Expression Changes in Lactate and Glucose Metabolism and Associated Transporters in Basal Ganglia following Hypoxic-Ischemic Reperfusion Injury in Piglets.

Abstract

The neonatal brain has active energy metabolism, and glucose oxidation is the major energy source of brain tissue. Lactate is produced by astrocytes and released to neurons. In the central nervous system, lactate is transported between neurons and astrocytes via the astrocyte-neuron lactate shuttle. The aim of this study was to investigate the regulatory mechanisms of energy metabolism in neurons and astrocytes in the basal ganglia of a neonatal hypoxic-ischemic brain injury piglet model. A total of 35 healthy piglets (3-5 days of age; 1.0-1.5 kg) were assigned to a control group (n = 5) or a hypoxic-ischemic model group (n = 30). The hypoxic-ischemic model group was further divided into 6 groups according to the 1H-MR spectroscopy and PET/CT scan times after hypoxia-ischemia (0-2, 2-6, 6-12, 12-24, 24-48, and 48-72 hours; n = 5/group). 1H-MR spectroscopy data were processed with LCModel software. Maximum standard uptake values refer to the maximum standard uptake values for glucose (or FDG). The maximum standard uptake values of the basal ganglia-to-occipital cortex ratio were analyzed. The expression levels of glucose transporters and monocarboxylate transporters were detected by immunohistochemical analysis. Lactate levels decreased after an initial increase, with the maximal level occurring around 2-6 hours following hypoxia-ischemia. After hypoxia-ischemia, the maximum standard uptake values of the basal ganglia and basal ganglia/occipital cortex initially increased then decreased, with the maximum occurring at approximately 6-12 hours. The lactate and glucose uptake (basal ganglia/occipital cortex maximum standard uptake values) levels were positively correlated.

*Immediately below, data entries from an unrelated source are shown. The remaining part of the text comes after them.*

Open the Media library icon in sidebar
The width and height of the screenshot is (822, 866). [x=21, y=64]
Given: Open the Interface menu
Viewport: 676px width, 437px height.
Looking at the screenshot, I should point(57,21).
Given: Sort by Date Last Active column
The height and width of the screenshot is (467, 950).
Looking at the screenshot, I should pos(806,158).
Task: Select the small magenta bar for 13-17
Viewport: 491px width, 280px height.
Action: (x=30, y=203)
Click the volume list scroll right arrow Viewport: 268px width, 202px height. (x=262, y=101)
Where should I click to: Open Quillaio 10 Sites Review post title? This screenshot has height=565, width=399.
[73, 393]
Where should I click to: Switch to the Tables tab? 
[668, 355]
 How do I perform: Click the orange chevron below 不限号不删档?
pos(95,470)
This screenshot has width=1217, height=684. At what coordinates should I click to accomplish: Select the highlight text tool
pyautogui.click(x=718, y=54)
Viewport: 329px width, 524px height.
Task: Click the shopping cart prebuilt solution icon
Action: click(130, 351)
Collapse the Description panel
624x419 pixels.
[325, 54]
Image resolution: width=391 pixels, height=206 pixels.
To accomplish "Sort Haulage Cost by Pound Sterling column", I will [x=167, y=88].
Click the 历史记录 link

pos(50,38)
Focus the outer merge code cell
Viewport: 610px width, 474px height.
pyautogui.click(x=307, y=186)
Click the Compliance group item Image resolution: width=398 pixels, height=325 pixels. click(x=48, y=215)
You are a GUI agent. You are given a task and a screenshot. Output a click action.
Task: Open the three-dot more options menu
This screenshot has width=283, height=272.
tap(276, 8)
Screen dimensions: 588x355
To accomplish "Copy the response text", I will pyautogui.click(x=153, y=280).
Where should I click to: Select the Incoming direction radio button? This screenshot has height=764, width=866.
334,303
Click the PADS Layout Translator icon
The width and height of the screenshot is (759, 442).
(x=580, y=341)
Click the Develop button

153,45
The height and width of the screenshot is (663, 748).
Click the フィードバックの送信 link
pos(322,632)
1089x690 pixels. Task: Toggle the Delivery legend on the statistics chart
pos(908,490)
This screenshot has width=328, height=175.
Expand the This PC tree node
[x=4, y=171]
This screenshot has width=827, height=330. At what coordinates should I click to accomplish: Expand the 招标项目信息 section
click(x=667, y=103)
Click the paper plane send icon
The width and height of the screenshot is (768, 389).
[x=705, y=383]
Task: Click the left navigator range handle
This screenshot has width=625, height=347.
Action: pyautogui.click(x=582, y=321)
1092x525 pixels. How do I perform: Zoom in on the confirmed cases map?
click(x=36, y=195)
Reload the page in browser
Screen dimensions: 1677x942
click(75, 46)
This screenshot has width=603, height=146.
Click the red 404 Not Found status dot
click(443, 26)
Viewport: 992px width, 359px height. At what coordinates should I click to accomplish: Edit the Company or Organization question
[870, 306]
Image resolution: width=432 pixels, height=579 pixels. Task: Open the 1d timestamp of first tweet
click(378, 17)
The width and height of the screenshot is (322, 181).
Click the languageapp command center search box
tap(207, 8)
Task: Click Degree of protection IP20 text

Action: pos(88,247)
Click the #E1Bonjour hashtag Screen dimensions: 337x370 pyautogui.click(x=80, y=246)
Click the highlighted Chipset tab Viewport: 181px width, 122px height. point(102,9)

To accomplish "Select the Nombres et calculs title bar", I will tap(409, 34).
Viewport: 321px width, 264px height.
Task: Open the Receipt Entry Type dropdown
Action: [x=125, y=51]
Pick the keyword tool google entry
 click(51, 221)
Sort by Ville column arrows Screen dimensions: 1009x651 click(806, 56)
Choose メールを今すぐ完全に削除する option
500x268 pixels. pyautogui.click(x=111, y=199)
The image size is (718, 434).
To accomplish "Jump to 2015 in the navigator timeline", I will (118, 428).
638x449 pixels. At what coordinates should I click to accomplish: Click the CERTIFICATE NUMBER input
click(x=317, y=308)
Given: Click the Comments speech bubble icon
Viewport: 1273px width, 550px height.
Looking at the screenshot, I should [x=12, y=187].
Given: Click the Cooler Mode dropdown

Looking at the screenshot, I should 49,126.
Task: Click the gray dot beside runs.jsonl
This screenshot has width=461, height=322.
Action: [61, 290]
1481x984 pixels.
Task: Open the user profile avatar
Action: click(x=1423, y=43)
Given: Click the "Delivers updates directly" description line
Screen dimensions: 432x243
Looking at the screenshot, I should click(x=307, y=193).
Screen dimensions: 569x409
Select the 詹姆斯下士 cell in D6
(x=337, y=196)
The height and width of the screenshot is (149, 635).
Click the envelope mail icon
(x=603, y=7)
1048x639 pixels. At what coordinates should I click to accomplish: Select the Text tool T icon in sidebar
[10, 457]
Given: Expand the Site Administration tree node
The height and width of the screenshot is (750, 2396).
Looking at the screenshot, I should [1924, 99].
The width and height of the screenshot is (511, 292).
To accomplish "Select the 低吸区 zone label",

The expression levels of glucose transporter-1 and glucose transporter-3 were positively correlated with the basal ganglia/occipital cortex. The expression levels of monocarboxylic acid transporter-2 and monocarboxylic acid transporter-4 were positively correlated with lactate content. The results indicate that lactate and glucose transporters have a synergistic effect on the energy metabolism of neurons and astrocytes following hypoxic-ischemic reperfusion brain injury.